A horizontal run is a cable from the com room to the work area (user). Bridges taps, and splices are not allowed in horizontal runs. That applies to all TIA TP (cat cable), even cat 3.

Just depends on the use and user if they want to adhere to the standard. Unless it's on the plans it wouldn't be enforceable.

I seen Cat cable used for just about everything from door bells, intercoms, LED lighting, cameras, security systems, door switches, door access controls, lighting controls, jet line, even pulling a van stuck on ice. Not saying it's right, just that it can get used for other than networking.


----------



## JoeSparky (Mar 25, 2010)

Crimp an RJ45 end on 1 end. As Hax said, make sure it is rated for solid wire. Punch down a normal keystone jack on the other end. Plug them together. Terminate the new end on a jack and plate as normal. 
I don't care what the 568-B standards say, The above splice done properly will pass with the most expensive fluke tester you can throw at it.


----------



## sbrn33 (Mar 15, 2007)

It is all vaulted and drywall type of ceiling in this bank. So running a new cable is out of the equation. I think I will just do like hax said and use a coupler.


----------



## HackWork (Oct 2, 2009)

If making these splices was so bad, we wouldn't use patch panels or cover plates, we would run the wire directly through the wall and into the switch and computer using only a single termination in each side.

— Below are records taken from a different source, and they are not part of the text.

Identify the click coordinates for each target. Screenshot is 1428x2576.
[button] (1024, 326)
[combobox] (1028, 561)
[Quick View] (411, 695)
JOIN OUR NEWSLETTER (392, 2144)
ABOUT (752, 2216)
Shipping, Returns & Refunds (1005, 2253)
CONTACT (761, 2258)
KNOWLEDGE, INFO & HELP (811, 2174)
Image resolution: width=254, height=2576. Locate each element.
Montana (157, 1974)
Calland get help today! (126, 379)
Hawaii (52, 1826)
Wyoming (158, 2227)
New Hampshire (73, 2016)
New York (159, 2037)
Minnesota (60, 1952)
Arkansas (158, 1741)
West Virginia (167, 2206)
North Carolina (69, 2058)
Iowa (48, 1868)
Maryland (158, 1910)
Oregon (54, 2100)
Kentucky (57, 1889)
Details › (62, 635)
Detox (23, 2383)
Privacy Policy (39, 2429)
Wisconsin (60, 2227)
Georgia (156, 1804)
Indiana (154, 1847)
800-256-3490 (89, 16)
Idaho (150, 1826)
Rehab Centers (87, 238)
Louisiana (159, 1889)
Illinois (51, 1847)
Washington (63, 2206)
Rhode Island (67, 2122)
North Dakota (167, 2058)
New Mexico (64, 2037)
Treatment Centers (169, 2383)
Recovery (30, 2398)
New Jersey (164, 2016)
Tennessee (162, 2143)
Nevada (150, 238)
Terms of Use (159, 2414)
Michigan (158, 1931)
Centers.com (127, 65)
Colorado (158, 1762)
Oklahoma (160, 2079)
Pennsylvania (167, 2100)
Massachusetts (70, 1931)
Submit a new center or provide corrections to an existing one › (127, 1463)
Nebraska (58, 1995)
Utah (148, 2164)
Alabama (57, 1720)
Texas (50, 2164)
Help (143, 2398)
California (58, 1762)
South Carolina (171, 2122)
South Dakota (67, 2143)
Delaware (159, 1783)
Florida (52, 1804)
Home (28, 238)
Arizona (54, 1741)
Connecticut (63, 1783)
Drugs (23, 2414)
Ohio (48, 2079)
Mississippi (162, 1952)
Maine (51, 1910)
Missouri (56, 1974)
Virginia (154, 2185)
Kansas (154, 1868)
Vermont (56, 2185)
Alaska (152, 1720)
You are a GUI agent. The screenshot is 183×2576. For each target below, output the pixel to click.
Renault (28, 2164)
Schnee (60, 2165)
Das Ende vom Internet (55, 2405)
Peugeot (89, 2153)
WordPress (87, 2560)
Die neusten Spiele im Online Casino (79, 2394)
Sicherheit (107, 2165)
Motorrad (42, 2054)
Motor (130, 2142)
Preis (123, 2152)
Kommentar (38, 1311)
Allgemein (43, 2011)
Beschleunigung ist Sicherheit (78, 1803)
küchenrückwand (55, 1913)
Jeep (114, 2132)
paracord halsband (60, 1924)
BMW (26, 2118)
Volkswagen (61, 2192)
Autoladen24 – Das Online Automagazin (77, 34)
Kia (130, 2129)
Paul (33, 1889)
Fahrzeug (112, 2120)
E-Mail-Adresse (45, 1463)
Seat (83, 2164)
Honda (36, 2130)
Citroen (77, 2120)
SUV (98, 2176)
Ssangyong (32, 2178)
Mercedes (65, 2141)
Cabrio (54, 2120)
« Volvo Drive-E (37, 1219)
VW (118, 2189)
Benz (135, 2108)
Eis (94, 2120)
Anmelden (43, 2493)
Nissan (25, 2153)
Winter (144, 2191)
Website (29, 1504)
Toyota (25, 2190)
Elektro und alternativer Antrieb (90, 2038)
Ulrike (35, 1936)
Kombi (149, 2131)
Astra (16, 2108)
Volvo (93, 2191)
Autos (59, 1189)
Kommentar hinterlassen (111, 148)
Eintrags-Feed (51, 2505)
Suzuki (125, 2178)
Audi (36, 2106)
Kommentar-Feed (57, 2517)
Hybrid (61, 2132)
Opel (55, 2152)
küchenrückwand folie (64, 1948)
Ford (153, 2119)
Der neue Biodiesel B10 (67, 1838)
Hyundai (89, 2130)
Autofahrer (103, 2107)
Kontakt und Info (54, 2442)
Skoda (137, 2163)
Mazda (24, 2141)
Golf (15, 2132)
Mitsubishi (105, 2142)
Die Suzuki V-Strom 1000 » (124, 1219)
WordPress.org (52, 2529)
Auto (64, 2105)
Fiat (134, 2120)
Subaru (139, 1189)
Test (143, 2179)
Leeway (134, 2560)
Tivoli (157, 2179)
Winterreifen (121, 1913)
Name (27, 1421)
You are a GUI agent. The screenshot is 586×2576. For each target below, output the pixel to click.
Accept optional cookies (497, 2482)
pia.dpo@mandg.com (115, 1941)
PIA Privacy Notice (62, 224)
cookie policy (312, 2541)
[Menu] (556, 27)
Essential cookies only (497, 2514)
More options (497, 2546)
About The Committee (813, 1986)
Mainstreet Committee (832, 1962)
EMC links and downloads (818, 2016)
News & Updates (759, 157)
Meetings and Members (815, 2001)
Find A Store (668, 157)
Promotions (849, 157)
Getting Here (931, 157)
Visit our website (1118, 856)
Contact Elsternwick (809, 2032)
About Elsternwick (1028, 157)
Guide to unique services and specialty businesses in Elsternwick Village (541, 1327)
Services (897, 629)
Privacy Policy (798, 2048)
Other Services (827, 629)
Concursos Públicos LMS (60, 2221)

That's how I used to do it with Coax when I was much more anal and thought it actually helped. Instead of terminating into a cover plate with a barrel connector I would run the coax right through the cover plate and leave a 6 foot tail.

But the end result is that terminations are fine if done properly.


----------



## Bharding34 (Jan 10, 2017)

Just use the coupler and call it a day

Sent from my SM-G935T using Tapatalk


----------



## Dan the electricman (Jan 2, 2011)




----------



## Bharding34 (Jan 10, 2017)

Dan the electricman said:


>


Once those beanies fail in about a year, someone will be back to fix it

Sent from my SM-G935T using Tapatalk


----------



## JoeSparky (Mar 25, 2010)

Dan the electricman said:


>


In your pic, that is a cat3 to cat5 splice. A splice like that is just fine because it is only for voice twisted pairs are not usually necessary for voice although they do reduce crosstalk. If that pic was 2 cat5 cables, good luck getting better then 10baseT out of that splice. 
Bharding34, I have never seen a properly done UR splice fail. That being said, NEVER *NEVER!* use UR connectors or beans to splice a data cable


----------



## sbrn33 (Mar 15, 2007)

JoeSparky said:


> In your pic, that is a cat3 to cat5 splice. A splice like that is just fine because it is only for voice twisted pairs are not usually necessary for voice although they do reduce crosstalk. If that pic was 2 cat5 cables, good luck getting better then 10baseT out of that splice.
> Bharding34, I have never seen a properly done UR splice fail. That being said, NEVER *NEVER!* use UR connectors or beans to splice a data cable


I never ever said it was voice.


----------